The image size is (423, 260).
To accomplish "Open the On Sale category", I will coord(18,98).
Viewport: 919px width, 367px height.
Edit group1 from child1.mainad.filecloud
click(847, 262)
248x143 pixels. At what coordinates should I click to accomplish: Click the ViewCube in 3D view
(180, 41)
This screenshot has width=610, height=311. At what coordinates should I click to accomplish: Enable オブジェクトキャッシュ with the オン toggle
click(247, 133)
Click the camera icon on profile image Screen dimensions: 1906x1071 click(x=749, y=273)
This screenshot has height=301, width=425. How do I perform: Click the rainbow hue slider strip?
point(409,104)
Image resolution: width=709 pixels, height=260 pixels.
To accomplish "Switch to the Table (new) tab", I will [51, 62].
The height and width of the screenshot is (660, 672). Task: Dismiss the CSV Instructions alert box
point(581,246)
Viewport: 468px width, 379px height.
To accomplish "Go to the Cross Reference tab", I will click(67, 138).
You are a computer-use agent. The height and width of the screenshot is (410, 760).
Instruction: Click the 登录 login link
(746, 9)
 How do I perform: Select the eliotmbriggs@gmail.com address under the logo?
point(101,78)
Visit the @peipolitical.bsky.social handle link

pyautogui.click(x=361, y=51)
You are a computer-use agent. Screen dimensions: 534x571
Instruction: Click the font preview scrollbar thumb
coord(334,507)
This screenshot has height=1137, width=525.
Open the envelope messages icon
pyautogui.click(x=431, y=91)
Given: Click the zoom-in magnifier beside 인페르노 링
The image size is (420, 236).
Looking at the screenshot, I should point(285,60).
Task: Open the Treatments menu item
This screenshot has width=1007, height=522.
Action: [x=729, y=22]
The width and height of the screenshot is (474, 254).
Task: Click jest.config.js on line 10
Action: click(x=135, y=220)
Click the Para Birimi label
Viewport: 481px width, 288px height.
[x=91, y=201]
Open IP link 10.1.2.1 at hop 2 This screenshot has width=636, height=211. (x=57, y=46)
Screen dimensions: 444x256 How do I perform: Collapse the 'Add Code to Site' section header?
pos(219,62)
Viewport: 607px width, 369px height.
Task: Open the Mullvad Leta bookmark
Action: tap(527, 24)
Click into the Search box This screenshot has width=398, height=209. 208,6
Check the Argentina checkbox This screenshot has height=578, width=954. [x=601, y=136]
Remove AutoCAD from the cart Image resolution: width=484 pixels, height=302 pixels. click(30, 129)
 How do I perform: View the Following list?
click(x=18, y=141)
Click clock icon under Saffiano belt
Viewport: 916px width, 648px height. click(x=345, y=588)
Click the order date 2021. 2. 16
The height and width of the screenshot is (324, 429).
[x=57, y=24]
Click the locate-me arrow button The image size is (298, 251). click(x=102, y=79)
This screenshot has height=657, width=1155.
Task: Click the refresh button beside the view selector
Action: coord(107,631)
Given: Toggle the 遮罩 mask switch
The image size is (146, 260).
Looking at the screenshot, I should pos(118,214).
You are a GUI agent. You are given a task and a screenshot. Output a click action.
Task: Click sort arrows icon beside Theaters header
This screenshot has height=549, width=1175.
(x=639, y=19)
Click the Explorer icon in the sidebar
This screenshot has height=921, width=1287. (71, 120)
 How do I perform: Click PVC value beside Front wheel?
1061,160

■ The problem: Using the records above, please repeat the line with "Given: Toggle the 遮罩 mask switch" and every line after it exactly, and give no other text.

■ Expected output:
Given: Toggle the 遮罩 mask switch
The image size is (146, 260).
Looking at the screenshot, I should pos(118,214).
You are a GUI agent. You are given a task and a screenshot. Output a click action.
Task: Click sort arrows icon beside Theaters header
This screenshot has height=549, width=1175.
(x=639, y=19)
Click the Explorer icon in the sidebar
This screenshot has height=921, width=1287. (71, 120)
 How do I perform: Click PVC value beside Front wheel?
1061,160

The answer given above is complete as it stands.